Effects of dry needling plus exercise therapy on post-stroke spasticity and motor function: A case report

Complement Ther Clin Pract. 2022 Feb;46:101520. doi: 10.1016/j.ctcp.2021.101520. Epub 2021 Dec 2.


Background and purpose: The use of dry needling (DN) with other treatments may be more beneficial in managing post-stroke spasticity. We report the effects of DN plus exercise therapy (ET) on wrist flexor spasticity.

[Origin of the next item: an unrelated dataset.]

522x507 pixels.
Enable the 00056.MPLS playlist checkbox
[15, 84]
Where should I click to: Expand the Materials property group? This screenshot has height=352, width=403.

Patient presentation: The patient was a 45-year-old man with an 8-year history of stroke. The outcome measures included the Modified Modified Ashworth Scale (MMAS), Hmax/Mmax ratio, H-reflex latency, Action Research Arm Test (ARAT), Fugl-Meyer Assessment (FMA), and range of motion (ROM) which were assessed before (T1), after (T2), and after 3-week follow-up (T3).

Conclusion: The MMAS was improved at T2 from "3" to "2". The Hmax/Mmax decreased from 0.77 to 0.53 at T3. The H-reflex latency increased from 15.4 ms to 18.5 ms at T3. The wrist active and passive ROM increased ∼30° and ∼20° at T2, respectively. A 4-session DN plus ET may improve spasticity and ROM. No meaningful improvement was observed in function.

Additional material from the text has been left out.